São Paulo, 02 (AE) - Um dos sequestradores mais procurados pela polícia de São Paulo encontrou um disfarce incomum para não ser encontrado: transformou-se em locutor de uma rádio AM de Praia Grande, no litoral paulista. Foi nessa cidade que os policiais da Delegacia Anti-Sequestro (Deas) prenderam Dionísio de Aquino Severo, de 34 anos.
Condenado a 56 anos e 7 meses de prisão por sequestros, formação de quadrilha e assassinato, Severo foi recapturado um ano e cinco meses após escapar de uma delegacia de Sorocaba, no interior. "Havia seis meses que ele tinha um programa na rádio que ia ao ar todas as manhãs", disse o delegado Marcos Carneiro Lima.
Para obter o emprego, o sequestrador apresentou-se na rádio como jornalista e disse que havia trabalhado em dois jornais da capital do Estado.
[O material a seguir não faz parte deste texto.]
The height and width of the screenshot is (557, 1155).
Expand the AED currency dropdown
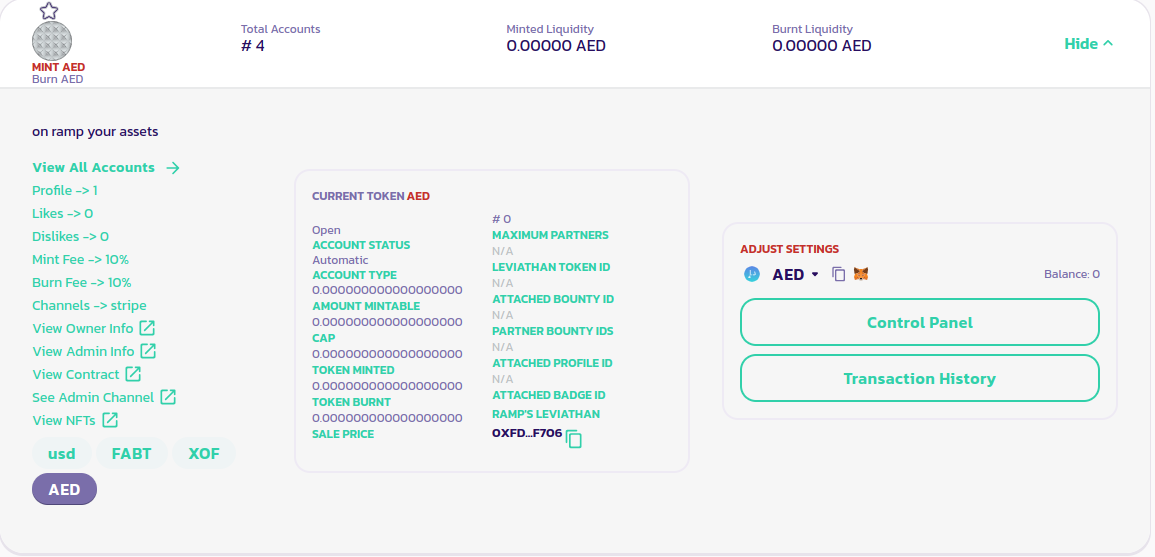click(815, 275)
Ele foi detido quando chegava a sua casa, onde os policiais apreenderam um colete a prova de balas e uma pistola de calibre 9 milímetros.
Severo foi condenado por dois sequestros ocorridos em 1997 em São Paulo. "Ele é um dos líderes de uma quadrilha que escolhe as vítimas de acordo com o carro que elas estão dirigindo", disse o delegado Maurício Guimarães Soares, da Deas.
A primeira vítima do grupo foi Luiz Marco Ré, gerente-geral de um banco, escolhido em janeiro de 1997 quando dirigia seu Alfa Romeo. Ele foi levado para o cativeiro, um sobrado na esquina da Rua Cerro Corá com a Avenida Heitor Penteado, no Alto de Pinheiros, e solto três dias depois, quando a família pagou R$ 60 mil de resgate.
A segunda vítima foi o empresário Alvacir Ribeiro Soares
capturado pela quadrilha, um mês depois, por causa de seu Audi. A polícia achou o cativeiro, prendeu Severo e libertou o empresário antes que a família pagasse o resgate de R$ 200 mil.